The dispute built in this way can be divided into several sub-issues, which, in turn, can be isolated from each other and solved separately so that the relationship as a whole remains healthy. A partial but imperfect compromise can be found. But NATO has introduced the topic of liberal values into the discussion: new members have the right to choose military alliances for themselves without any external interference, liberal democracies do not threaten anyone, and so on. Russia's "core values" are rooted in the material components of national security. Western "core values" emerged from the superstructure of idealistic principles. Liberal values have turned the discussion into a struggle between good and evil, which has made it more difficult to find compromises, and solving problems has become elusive.
The second path leads to a reaction and persistent attachment to old practices, including the preservation of the West's confrontation with Russia for the foreseeable future. One can argue about what Johnson meant when he said "if Ukraine fails"; but whatever it is, it will not just be a failure for the West. This will pose a threat to the entire liberal worldview, its assumptions and assumptions about political life and its claims to the right to form a new world order. Liberal internationalists cannot allow this to happen. This is the dominant political class on both sides of the Atlantic. And he will never admit his mistakes.
What will the liberal internationalists do? They will divide the outdated idea of liberal hegemony in two, discard the part with hegemony, because hegemony is unattainable today, but they will maintain an assertive and aggressive liberal worldview. They will continue to introduce liberal norms wherever possible. This is their initial position. This means that the new multipolar world will have almost no impact on the liberal-internationalist worldview.
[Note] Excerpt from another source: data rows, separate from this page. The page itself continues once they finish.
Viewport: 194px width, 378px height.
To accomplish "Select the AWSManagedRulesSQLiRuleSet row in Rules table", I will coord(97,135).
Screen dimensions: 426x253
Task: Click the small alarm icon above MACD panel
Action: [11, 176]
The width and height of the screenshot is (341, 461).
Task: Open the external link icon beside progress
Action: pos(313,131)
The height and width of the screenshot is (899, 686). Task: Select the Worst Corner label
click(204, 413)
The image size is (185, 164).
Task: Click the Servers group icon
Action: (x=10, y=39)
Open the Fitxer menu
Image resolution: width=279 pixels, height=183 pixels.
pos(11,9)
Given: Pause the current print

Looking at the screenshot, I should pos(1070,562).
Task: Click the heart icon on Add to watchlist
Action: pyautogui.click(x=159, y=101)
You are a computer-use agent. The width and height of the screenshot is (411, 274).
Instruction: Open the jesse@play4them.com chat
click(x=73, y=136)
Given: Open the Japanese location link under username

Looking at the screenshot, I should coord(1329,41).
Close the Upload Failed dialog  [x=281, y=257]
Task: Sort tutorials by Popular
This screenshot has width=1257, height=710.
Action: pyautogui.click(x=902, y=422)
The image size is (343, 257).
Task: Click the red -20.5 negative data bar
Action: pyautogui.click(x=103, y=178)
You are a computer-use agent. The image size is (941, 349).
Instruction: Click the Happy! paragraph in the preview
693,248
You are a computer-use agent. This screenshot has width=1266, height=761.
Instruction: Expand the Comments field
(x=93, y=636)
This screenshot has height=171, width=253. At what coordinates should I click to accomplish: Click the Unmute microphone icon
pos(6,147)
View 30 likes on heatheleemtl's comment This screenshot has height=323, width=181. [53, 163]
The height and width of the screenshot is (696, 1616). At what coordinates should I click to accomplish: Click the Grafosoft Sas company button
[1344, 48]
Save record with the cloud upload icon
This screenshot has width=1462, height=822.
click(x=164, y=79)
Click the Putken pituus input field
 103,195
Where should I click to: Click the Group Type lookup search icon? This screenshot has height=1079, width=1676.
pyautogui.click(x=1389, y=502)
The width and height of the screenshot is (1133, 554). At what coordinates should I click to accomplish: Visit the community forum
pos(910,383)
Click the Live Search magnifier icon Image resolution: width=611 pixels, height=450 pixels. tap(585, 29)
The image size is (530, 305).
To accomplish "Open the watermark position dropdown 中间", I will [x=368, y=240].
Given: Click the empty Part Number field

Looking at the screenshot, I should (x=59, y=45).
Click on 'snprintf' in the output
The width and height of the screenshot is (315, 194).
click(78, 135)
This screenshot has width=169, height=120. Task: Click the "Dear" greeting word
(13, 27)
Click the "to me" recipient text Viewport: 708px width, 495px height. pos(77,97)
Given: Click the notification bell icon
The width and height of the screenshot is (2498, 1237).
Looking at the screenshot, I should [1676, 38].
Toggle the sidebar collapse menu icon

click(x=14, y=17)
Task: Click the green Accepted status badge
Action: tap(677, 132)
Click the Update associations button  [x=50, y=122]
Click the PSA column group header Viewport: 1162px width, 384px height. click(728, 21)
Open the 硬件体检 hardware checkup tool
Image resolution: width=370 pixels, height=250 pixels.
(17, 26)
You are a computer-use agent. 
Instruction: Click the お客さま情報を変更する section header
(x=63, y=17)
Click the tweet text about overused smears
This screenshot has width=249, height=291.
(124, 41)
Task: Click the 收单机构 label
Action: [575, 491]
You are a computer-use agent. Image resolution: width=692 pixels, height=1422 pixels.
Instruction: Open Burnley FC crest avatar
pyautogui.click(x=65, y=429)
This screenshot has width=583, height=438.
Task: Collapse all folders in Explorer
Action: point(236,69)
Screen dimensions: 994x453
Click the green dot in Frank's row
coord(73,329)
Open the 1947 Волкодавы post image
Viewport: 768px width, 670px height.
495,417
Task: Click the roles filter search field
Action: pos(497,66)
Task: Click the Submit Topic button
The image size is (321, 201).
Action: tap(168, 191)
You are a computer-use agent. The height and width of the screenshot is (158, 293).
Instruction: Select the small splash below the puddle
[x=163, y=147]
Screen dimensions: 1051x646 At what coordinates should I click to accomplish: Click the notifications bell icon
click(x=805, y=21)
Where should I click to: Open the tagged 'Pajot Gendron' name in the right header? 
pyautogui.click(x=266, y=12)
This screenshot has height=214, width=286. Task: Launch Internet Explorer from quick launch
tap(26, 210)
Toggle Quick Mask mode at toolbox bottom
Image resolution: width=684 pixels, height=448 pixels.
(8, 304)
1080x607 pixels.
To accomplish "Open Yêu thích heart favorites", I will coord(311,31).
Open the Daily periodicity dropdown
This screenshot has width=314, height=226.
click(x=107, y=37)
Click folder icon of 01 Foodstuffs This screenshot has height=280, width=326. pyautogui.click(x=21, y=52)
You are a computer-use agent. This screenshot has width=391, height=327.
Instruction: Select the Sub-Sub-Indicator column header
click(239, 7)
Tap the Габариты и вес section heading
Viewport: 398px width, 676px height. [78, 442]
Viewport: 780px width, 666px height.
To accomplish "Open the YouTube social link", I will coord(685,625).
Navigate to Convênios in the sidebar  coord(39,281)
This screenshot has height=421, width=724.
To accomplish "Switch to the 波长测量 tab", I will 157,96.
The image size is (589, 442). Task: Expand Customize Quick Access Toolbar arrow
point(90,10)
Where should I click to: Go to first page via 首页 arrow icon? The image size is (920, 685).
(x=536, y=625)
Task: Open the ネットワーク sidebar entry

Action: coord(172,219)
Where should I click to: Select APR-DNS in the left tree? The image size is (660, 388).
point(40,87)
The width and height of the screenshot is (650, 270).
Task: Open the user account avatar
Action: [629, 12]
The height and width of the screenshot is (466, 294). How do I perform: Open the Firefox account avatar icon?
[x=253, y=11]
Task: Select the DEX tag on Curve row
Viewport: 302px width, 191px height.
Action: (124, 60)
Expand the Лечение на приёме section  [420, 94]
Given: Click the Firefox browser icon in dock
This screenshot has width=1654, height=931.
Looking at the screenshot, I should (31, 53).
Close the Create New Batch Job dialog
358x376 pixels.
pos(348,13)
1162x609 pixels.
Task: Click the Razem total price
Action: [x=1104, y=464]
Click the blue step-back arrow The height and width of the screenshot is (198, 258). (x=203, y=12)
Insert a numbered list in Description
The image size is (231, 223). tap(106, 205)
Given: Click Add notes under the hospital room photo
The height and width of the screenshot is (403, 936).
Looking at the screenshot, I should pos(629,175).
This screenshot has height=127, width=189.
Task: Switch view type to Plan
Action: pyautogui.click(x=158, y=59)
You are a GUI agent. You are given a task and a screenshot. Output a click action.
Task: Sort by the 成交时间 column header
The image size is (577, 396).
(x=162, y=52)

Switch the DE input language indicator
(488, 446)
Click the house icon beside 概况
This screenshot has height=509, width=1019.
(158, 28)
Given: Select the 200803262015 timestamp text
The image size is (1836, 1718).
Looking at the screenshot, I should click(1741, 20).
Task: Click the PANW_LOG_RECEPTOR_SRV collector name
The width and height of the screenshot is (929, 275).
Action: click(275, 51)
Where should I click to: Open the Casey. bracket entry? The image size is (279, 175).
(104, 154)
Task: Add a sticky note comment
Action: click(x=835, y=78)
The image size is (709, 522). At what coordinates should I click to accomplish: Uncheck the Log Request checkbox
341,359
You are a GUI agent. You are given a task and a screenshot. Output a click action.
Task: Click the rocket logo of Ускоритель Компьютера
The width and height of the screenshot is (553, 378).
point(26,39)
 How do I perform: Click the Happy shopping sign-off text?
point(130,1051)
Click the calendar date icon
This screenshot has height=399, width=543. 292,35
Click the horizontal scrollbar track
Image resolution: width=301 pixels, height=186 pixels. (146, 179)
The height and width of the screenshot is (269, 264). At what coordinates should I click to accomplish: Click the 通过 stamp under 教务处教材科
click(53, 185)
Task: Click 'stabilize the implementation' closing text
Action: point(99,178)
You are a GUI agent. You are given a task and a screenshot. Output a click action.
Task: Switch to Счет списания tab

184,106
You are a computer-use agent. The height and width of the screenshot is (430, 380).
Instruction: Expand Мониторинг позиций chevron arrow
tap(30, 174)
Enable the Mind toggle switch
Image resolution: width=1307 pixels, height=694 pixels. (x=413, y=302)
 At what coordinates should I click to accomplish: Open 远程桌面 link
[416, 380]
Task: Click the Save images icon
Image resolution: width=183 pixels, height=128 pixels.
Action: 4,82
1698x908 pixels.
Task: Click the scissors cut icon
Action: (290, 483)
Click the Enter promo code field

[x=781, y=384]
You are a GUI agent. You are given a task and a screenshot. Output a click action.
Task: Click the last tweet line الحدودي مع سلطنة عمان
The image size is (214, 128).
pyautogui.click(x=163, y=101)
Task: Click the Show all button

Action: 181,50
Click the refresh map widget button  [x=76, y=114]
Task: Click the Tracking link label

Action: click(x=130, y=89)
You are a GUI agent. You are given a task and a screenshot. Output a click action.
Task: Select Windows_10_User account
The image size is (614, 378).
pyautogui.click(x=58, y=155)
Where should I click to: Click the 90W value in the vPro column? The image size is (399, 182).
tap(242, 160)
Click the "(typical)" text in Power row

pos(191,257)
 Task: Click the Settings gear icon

There is a paradox here. Liberal internationalism has a conceptual template similar to that used by radical Islamists. Liberal globalists divide the world into democracies, which, in theory, live in peace with each other, and not democracies, which should be converted, otherwise regime change will be carried out there if necessary.
The sign at the fork in the road reads: "To eternal wars? This way for you."
James Soriano is a former diplomat. He writes on the topic of Ukraine for The American Thinker.